Rare Book Monthly
Book Catalogue Reviews - November - 2008 Issue
Literature, Art and Scripts from Waverly Books
By Michael Stillman
Waverly Books recently published their List 159. Waverly's collections are generally focused on literature, with many items being related to film or theater, such as working scripts. A few are related to art. They are overwhelmingly items from the 20th century, but can range anywhere from its first couple of decades to just a few years ago. There are 177 items offered in this latest list. Now, here is a sample of what you will find.

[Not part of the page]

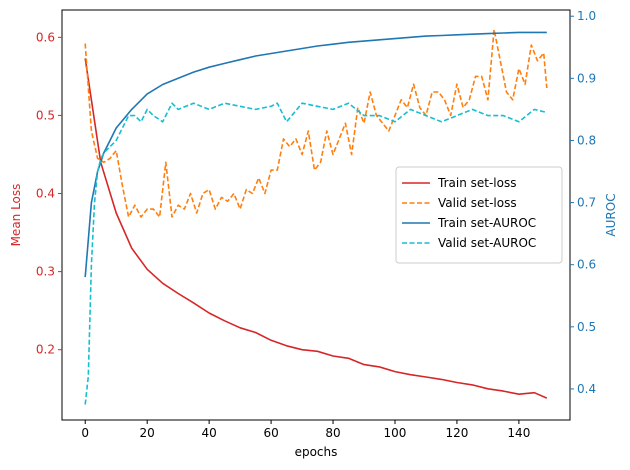  I want to click on y-axis-left: 0.2 0.3 0.4 0.5 0.6, so click(49, 194).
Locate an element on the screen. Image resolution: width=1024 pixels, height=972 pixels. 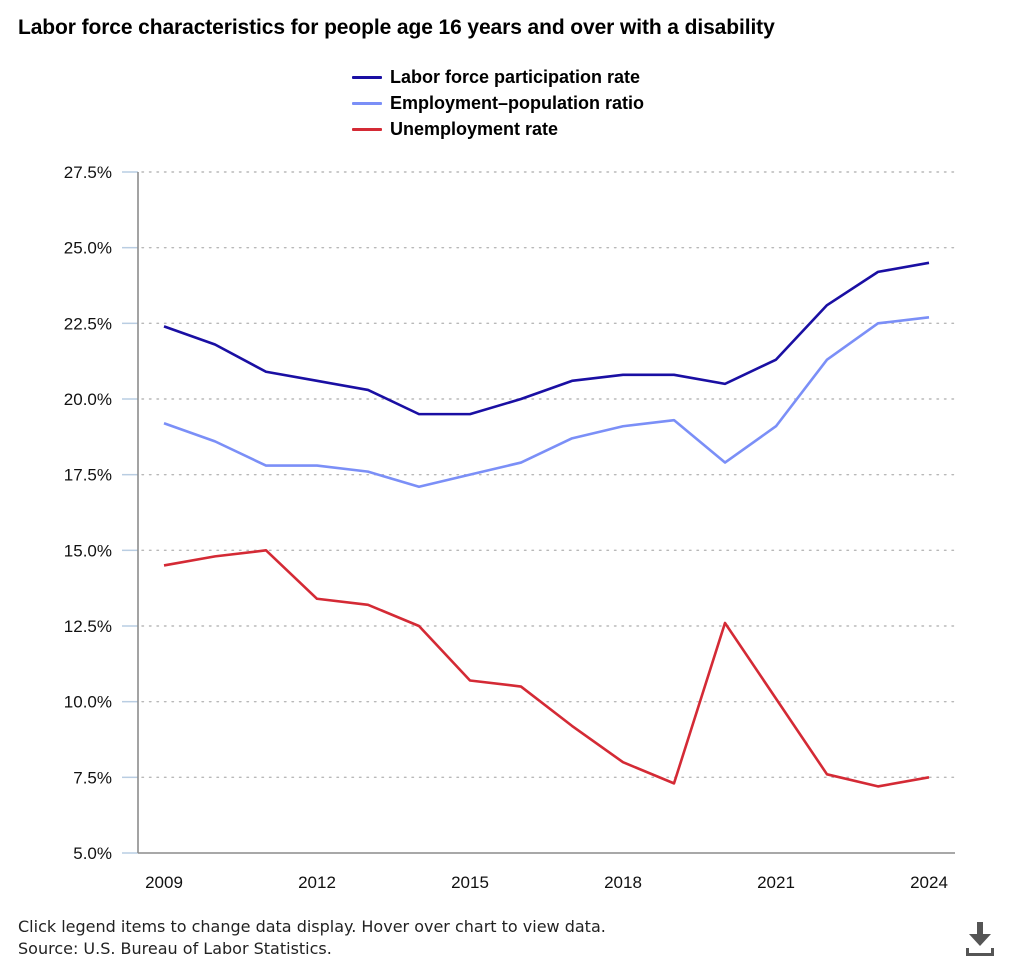
legend-swatch-labor-force-participation is located at coordinates (367, 77).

Richard Rogers and Oscar Hammerstein pulled off no small feat in 1943 with this play that converted a state then better known for dust bowls and grapes-of-wrath refugees to a happy, lively place filled with music. You're doing fine, Oklahoma! This play hit Broadway the same year, and became the longest running show ever to reach the Great White Way. A decade later, it would be made into a successful film as well. Item 35 is a first edition. Priced at $250.

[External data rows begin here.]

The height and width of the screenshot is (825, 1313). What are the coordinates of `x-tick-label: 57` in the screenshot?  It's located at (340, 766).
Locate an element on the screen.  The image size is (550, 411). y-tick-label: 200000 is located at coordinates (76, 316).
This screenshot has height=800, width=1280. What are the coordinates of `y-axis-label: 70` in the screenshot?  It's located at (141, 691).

Item 59 is a self-published script for an unproduced film by the eccentric but honored French documentary filmmaker Edouard De Laurot. It is titled The Quarantine, and it was inscribed by De Laurot in April 1965. At the time, he was shooting some strange and erotic material that never made it to the big screen. However, he later produced two notable political documentaries, Listen, America, in 1968, and The Silent Revolution, which was partly filmed with Malcolm X, in 1972. The latter received an Academy Award nomination for Best Documentary. De Laurot died in the 1990s. This script is very rare and possibly unique. $1,000.

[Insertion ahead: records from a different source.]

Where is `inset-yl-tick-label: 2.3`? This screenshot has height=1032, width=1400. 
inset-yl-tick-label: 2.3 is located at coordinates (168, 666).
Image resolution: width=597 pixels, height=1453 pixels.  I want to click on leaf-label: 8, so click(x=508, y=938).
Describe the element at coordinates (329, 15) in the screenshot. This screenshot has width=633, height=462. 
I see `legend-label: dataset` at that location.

Item 113 is the autobiography of actress and dancer Ginger Rogers: Ginger. My Story. Ms. Rogers appeared in several films with the most famous of all dancers of her era, Fred Astaire. It led to the great line that Rogers did everything that Fred Astaire did, only she did it backwards (and in high heels). However, Rogers was more than just a dancer. She won an Academy Award as Best Actress in 1940, and her long career went far beyond the musicals she filmed with Astaire. This 1991 first edition of her autobiography was signed by Rogers in 1992. $225.
Ludwig Wittgenstein is arguably the most important philosopher of the 20th century. He essentially created two works, his Tractatus, which looked at words as something of pictures of basic facts out there in the world, and his Philosophical Investigations, published some three decades later, which reversed his earlier position and interpreted the meaning of language from its context, rather than pictures of facts. While Wittgenstein came to reverse his earlier views, in the years immediately after the Tractatus, he concluded he had answered all of philosophy's problems, so he sought other lines of work. Among those fields of interest was architecture, and he did much of the design on his wealthy sister's house. Item 11 is The Architecture of Ludwig Wittgenstein. A Documentation, by Bernhard Leitner, published in 1973, over two decades after he died. The text is in both English and the philosopher's native German. $75.